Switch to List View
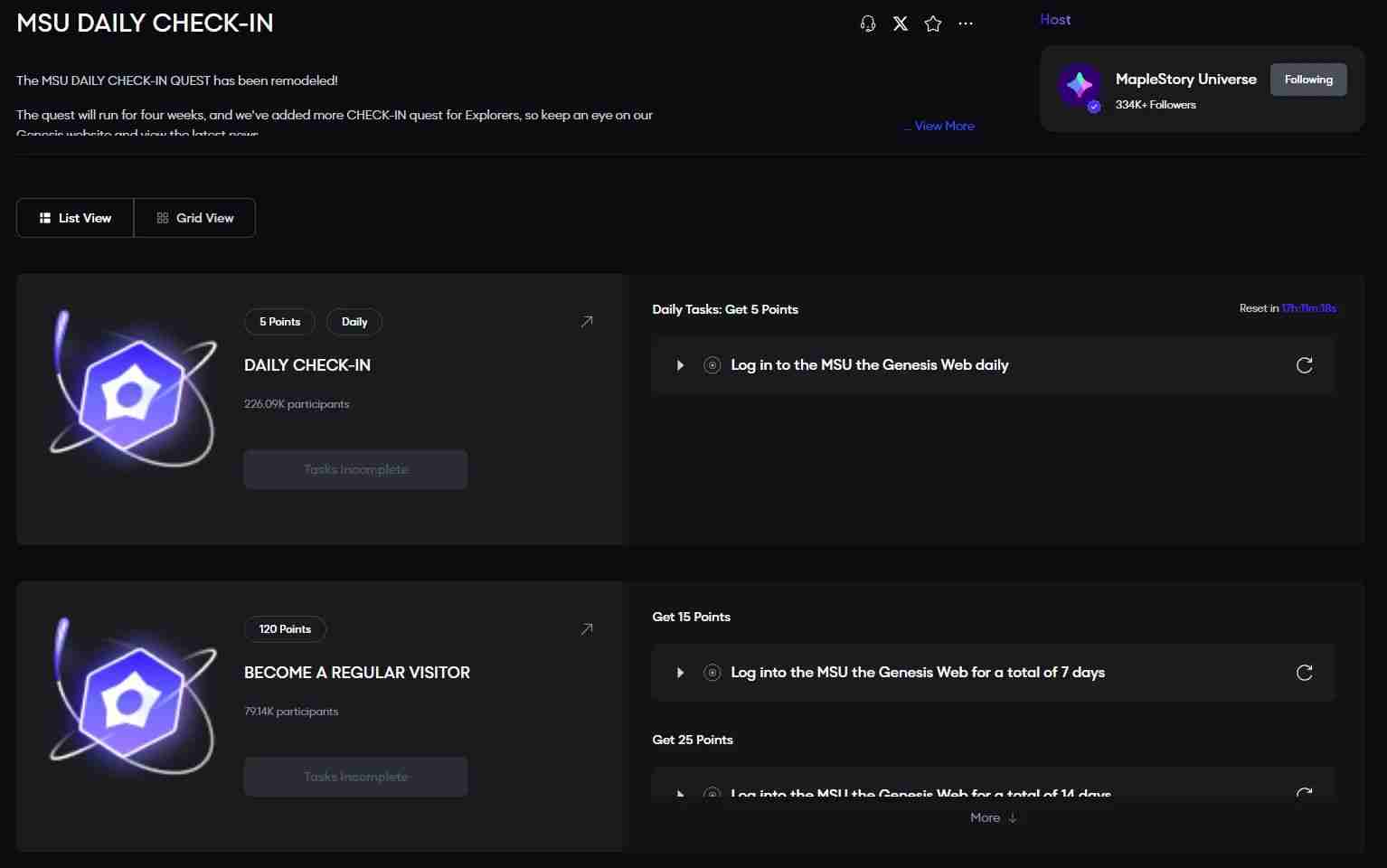1387x868 pixels. 75,218
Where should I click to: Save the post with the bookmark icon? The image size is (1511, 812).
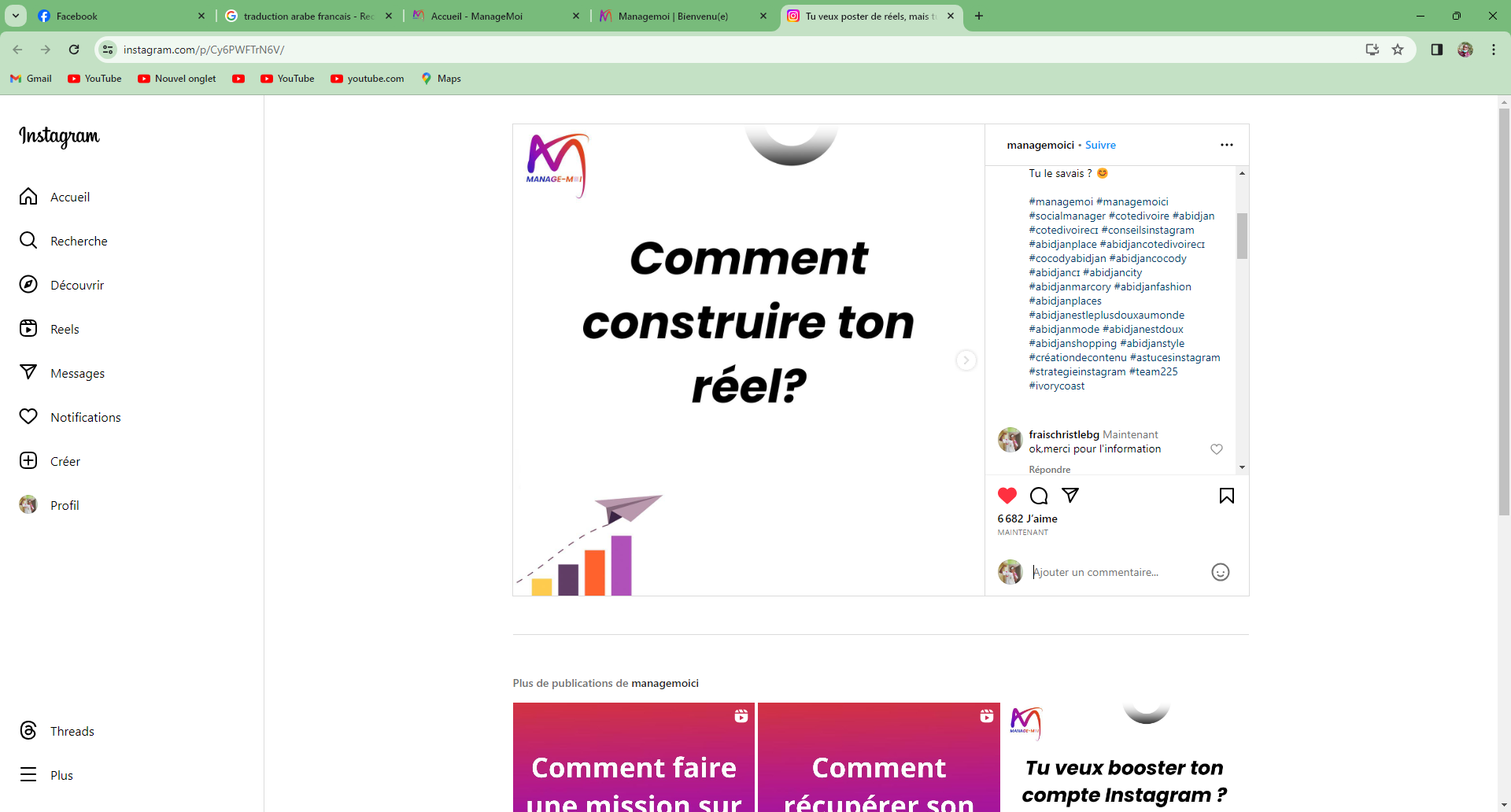1227,496
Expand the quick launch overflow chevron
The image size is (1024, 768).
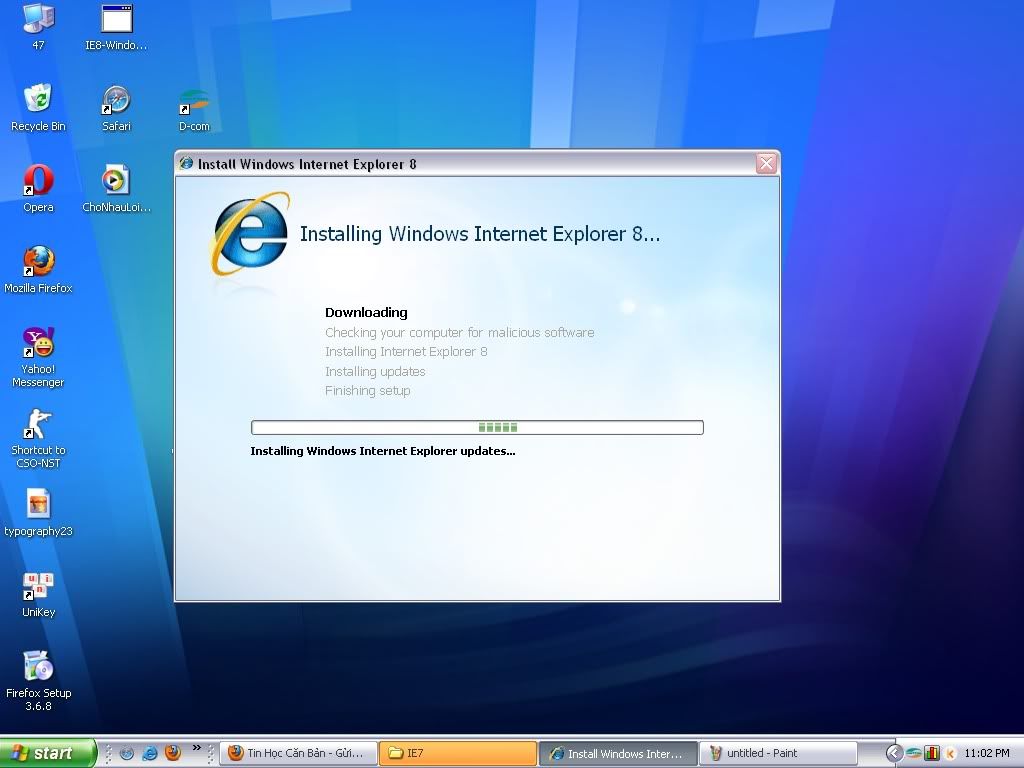tap(197, 748)
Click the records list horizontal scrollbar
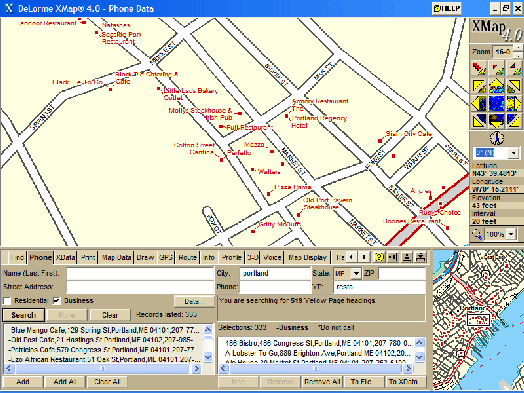524x393 pixels. 103,368
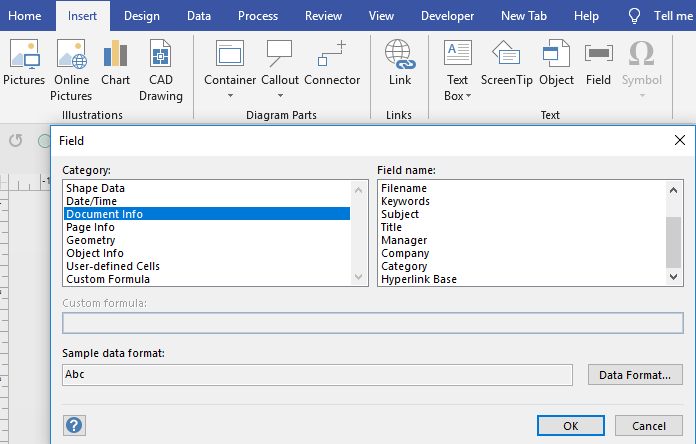Select Custom Formula category
This screenshot has width=696, height=444.
point(107,279)
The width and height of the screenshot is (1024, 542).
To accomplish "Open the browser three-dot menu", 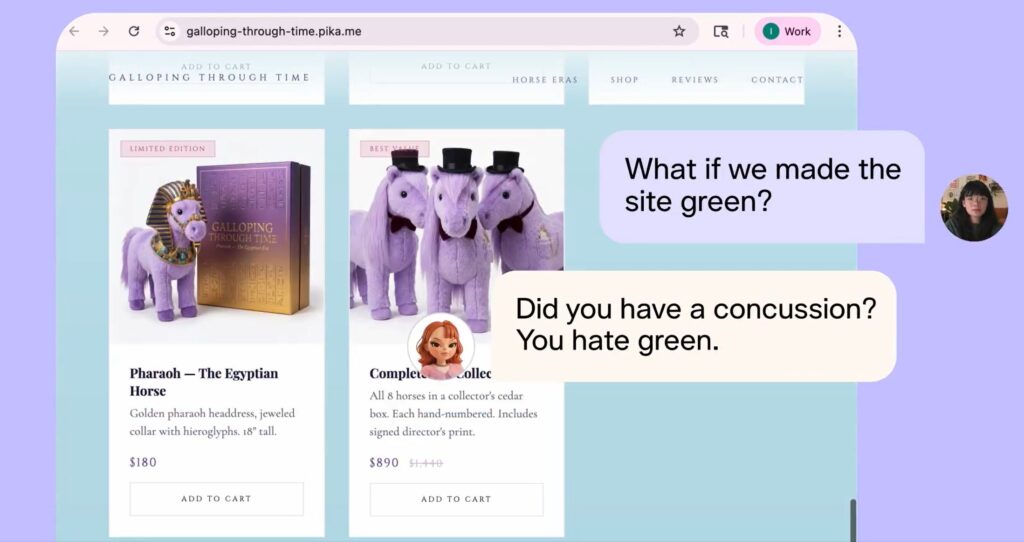I will point(839,31).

------------------------------------------------

▶ _Exercise goal_
Give the lines again exactly, beginning with the first line of the records above and ending with the line that contains "The width and", and include no pictures.

▶ _Exercise result_
Switch to List View
1387x868 pixels. 75,218
Where should I click to: Save the post with the bookmark icon? The image size is (1511, 812).
1227,496
Expand the quick launch overflow chevron
The image size is (1024, 768).
tap(197, 748)
Click the records list horizontal scrollbar
524x393 pixels. 103,368
Select Custom Formula category
This screenshot has width=696, height=444.
point(107,279)
The width and height of the screenshot is (1024, 542).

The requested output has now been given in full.